The Planning Stage Carries Legal Weight
Planning isn’t optional or informal. Under NIH’s 2023 Data Management and Sharing Policy, any researcher seeking NIH funding must submit a formal data management plan describing how scientific data will be managed and shared throughout the project. The plan covers what types of data will be preserved, what metadata will accompany it, where it will be stored, and on what timeline it will become available. NSF has similar requirements.
These plans force researchers to think through the full lifecycle before a project begins. Decisions about file formats, storage infrastructure, and sharing timelines are much harder to retrofit after data has already been collected in an incompatible format or stored without proper documentation.
Preservation Is More Than Backup
The preservation stage is often underestimated. It goes beyond simply copying files to a hard drive. Data retention requirements vary by country, funder, and field, but minimums of 10 years are common, and some domains require preservation for 25 years or longer. That timeline creates real technical challenges: file formats become obsolete, storage media degrades, and the software needed to read certain data types may no longer exist.
Best practice calls for using standard, open file formats that don’t depend on proprietary software. This keeps data readable and usable decades after it was created. Preservation also involves assigning metadata that describes the data thoroughly enough for someone unfamiliar with the original project to understand and use it.
Sharing Pays Off in Citations
The sharing stage benefits the broader research community, but it also directly rewards the researchers who do it. A cross-disciplinary analysis found that papers indicating data availability receive about 25% more citations on average than papers that keep data private. In some fields the effect is even larger: microarray-based research articles that provide access to raw data accumulate 69% more citations than those that don’t.

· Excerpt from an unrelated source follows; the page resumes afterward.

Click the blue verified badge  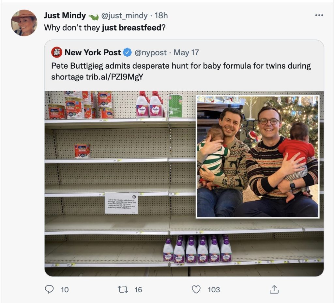(x=128, y=52)
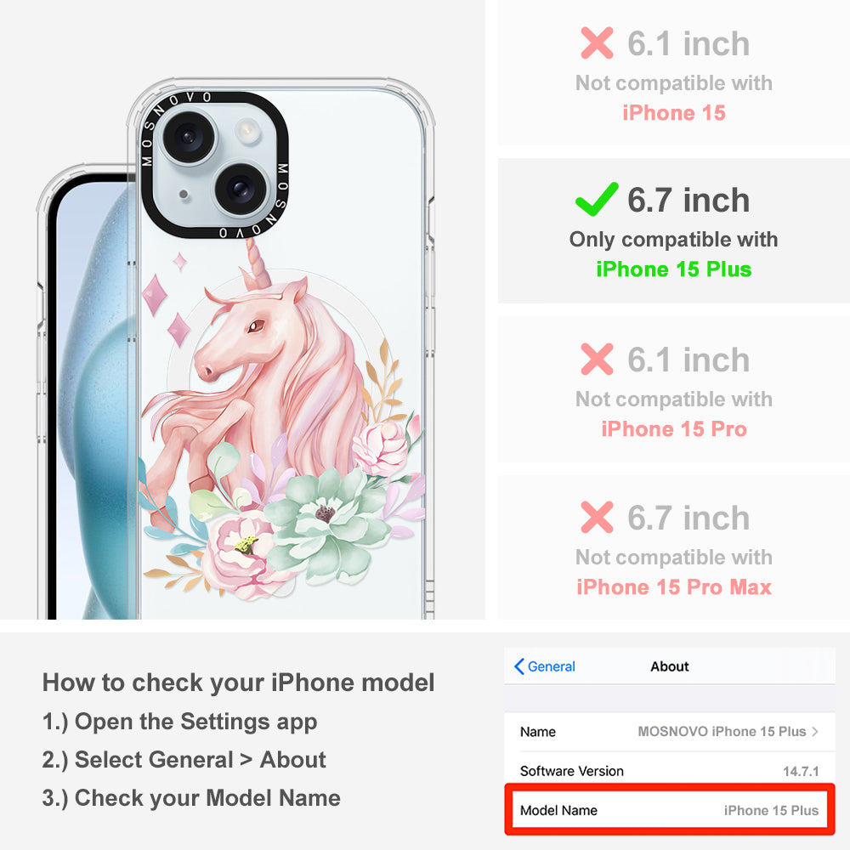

Sharing also enables collaboration across institutions and disciplines. When datasets are publicly available with persistent identifiers (like DOIs), other researchers can find, cite, and build on that work. This is the mechanism that closes the loop of the lifecycle, turning one project’s output into another project’s input.
Alternative Models Use Different Labels
You may encounter lifecycle models that look slightly different depending on the source. The Digital Curation Centre (DCC) model, widely used in the UK, breaks the cycle into more granular phases: Conceptualise, Create or Receive, Appraise and Select, Ingest, Curate and Preserve, Store, Access/Use/Reuse, and Transform. It also adds ongoing activities like preservation planning and community engagement.
The USGS model uses nearly the same stages as the NNLM version but adds cross-cutting elements as a formal category. Despite these differences in labeling, every major model shares the same underlying logic: data requires active management at every stage, the process is cyclical, and documentation ties it all together. When answering a multiple-choice question about the research data lifecycle, look for the option that captures this cyclical, multi-stage, continuously documented process. That’s the most accurate description.